Mid-West Quarterly, The (1913-1918)
Date of this Version
1915
Abstract
The present state of public opinion is quite inexplicable unless we remember that great wars are periods of the abnormal, not only in the political, the industrial, and the commercial, but in the intellectual sphere as well. The mental chaos that confronts us on every hand can be accounted for only on the theory that wars are days of sickness in the life of the human race. The bold assertions, wild speculations, fanciful prophecies which one hears on every hand must be regarded as the incoherent prattle of a delirious public mind. Not only the unthinking public but men of learning have thrown cold reasoning to the winds and are swayed by feeling and passion. The scholar vies with the man of the street in seizing upon vague and conflicting newspaper reports to bolster up his whims and prejudices.

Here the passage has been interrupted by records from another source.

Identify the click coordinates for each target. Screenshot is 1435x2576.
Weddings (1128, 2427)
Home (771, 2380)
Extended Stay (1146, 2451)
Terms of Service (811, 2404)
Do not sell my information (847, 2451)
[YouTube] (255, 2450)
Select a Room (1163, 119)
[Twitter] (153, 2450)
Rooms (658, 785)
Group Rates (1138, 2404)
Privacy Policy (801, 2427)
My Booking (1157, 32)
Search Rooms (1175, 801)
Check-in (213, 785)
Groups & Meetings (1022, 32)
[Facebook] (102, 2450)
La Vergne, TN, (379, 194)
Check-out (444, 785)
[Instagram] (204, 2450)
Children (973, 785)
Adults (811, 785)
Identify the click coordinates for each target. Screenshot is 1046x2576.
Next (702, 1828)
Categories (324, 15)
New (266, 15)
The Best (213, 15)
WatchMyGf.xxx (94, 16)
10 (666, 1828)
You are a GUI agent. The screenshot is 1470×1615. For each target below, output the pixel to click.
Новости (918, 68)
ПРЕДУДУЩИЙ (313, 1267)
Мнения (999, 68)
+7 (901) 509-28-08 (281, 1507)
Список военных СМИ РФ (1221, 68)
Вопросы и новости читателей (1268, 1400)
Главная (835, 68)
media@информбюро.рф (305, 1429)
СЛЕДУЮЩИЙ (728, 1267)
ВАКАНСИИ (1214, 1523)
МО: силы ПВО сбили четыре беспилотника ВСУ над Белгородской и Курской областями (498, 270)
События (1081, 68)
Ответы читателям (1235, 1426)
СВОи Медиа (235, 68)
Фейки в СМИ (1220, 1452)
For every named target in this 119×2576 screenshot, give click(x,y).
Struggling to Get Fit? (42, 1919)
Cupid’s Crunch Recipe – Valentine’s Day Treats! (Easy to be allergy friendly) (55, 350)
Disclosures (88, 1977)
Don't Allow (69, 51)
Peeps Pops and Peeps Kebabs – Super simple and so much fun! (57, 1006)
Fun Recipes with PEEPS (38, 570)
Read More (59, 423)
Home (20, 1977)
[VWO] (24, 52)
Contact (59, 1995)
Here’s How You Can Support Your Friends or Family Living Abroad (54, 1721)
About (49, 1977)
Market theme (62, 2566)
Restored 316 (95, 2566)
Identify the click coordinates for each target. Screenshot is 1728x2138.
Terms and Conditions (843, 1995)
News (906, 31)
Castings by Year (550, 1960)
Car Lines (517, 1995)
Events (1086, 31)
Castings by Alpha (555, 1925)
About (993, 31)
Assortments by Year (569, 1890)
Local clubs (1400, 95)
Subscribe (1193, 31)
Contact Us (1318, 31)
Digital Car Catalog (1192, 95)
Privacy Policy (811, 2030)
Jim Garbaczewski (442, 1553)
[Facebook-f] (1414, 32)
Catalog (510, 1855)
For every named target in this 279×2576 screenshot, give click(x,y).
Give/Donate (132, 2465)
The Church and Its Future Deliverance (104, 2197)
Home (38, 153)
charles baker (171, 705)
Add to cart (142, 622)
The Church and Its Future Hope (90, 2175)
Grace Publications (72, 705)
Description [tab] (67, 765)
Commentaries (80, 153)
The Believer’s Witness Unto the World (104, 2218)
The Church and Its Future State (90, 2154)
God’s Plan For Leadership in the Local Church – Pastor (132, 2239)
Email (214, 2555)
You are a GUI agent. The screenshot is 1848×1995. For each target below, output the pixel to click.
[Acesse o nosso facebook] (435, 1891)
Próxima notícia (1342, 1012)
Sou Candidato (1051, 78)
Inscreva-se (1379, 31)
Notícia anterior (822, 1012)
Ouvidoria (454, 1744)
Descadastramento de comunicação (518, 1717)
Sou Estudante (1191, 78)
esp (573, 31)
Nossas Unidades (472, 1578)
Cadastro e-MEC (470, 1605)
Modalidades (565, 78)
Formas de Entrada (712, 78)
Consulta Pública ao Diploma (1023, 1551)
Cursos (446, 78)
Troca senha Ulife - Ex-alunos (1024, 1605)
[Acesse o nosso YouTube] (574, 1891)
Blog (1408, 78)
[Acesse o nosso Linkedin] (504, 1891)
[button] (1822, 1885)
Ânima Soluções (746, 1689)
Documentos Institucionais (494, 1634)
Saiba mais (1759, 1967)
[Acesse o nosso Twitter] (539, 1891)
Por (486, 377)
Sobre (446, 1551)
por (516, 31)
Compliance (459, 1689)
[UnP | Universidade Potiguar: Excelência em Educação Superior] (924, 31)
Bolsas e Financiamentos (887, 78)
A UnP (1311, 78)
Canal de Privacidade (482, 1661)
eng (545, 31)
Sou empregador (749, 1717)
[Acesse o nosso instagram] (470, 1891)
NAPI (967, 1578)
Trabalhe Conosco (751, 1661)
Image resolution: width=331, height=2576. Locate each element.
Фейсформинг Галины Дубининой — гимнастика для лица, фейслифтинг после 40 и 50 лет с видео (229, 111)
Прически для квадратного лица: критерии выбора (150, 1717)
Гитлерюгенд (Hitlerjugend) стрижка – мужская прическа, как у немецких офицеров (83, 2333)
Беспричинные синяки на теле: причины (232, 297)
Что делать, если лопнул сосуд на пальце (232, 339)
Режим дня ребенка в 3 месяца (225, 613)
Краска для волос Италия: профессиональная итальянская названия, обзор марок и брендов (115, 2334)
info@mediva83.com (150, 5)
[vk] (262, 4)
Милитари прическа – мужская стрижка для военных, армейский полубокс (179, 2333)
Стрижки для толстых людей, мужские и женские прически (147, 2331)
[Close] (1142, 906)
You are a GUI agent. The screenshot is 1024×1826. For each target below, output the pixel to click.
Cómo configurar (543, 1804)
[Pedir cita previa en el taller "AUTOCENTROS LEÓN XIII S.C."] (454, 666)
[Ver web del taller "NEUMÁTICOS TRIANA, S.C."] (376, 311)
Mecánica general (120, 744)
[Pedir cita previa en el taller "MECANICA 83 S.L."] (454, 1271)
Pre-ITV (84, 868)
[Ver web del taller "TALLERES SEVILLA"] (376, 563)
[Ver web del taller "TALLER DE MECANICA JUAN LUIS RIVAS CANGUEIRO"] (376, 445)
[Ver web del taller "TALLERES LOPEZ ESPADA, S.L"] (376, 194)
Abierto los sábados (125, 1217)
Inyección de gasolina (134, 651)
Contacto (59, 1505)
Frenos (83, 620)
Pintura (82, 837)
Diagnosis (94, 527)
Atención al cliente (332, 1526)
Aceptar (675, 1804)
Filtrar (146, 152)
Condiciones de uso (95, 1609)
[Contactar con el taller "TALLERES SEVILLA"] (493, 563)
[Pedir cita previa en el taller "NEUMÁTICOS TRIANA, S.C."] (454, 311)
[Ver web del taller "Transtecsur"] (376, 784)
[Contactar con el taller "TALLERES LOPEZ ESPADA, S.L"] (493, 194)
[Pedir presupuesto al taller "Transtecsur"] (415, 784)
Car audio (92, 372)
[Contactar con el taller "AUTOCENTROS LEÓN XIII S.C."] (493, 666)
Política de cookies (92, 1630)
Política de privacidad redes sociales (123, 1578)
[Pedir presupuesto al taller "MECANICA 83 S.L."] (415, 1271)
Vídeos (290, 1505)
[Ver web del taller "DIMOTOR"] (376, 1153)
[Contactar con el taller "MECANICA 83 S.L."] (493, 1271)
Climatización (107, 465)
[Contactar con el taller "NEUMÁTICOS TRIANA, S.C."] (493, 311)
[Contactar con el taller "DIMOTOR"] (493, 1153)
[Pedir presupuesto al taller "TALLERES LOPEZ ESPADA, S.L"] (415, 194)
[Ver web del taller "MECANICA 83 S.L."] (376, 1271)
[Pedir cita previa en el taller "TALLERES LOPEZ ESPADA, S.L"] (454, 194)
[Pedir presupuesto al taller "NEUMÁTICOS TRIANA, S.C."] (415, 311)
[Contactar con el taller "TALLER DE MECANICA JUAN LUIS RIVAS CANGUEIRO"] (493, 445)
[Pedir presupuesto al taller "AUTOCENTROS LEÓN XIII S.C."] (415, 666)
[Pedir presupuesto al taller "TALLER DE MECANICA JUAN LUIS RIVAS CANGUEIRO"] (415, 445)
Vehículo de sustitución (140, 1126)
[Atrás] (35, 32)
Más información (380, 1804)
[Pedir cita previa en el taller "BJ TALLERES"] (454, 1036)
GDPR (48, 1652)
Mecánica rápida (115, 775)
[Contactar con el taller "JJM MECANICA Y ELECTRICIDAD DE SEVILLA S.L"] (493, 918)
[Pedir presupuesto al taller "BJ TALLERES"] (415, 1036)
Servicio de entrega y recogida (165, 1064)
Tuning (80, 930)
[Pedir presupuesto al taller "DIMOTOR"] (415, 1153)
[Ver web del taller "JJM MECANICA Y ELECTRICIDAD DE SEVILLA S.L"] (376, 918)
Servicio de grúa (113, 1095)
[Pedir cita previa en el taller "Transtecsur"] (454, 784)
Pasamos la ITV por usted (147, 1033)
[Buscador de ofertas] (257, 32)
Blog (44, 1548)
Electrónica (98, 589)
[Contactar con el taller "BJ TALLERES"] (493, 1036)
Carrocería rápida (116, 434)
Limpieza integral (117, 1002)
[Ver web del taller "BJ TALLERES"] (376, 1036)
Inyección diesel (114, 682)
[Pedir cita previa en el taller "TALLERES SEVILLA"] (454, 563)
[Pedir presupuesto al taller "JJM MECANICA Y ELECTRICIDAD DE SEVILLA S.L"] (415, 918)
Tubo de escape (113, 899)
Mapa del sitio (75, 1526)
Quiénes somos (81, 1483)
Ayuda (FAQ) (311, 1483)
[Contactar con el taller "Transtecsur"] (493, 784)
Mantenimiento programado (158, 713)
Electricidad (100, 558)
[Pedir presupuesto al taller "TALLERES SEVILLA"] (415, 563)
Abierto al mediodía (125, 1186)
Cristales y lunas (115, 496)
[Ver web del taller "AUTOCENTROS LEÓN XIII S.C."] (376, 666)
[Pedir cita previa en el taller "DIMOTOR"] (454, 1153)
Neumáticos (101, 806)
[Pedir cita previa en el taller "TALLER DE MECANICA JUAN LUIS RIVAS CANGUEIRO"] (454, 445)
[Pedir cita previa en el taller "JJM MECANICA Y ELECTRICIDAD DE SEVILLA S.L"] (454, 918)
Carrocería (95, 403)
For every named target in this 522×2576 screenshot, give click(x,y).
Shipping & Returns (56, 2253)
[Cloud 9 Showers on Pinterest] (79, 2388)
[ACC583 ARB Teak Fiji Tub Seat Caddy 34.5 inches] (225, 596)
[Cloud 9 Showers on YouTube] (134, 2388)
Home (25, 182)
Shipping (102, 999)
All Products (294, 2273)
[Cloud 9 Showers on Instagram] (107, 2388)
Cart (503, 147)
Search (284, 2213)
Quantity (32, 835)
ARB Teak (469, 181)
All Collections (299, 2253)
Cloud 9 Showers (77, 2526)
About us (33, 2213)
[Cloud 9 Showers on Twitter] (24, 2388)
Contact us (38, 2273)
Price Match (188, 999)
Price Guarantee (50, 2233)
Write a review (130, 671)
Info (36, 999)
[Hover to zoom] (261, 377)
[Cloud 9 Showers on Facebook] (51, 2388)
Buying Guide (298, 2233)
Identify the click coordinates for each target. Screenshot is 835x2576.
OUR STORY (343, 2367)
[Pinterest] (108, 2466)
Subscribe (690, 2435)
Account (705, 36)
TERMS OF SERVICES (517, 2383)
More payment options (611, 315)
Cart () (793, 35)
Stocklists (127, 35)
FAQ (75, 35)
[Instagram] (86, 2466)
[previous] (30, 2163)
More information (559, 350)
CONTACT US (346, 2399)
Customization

Facts are ignored and principles of thought which were formerly deemed fundamental are now utterly disregarded. Personal bias has replaced the desire for truth, with the result that there is found among all classes a decided tendency to represent things not as they are but as people would have them be. The time-honoured and sound principle of historical thought, to subordinate the immediate to the remote cause, is at present generally rejected, and people hasten to fix the responsibility for war on the strength of the conflicting reports that have reached them since the outbreak of the struggle. Instead of judging current events in the penetrating light of the historical past, the public views them in the flickering gleam of a confused present.
Comments
Published in THE MID-WEST QUARTERLY 2:3 (April 1915), pp. 250-263. Published by G.P. Putnam’s Sons & the University of Nebraska.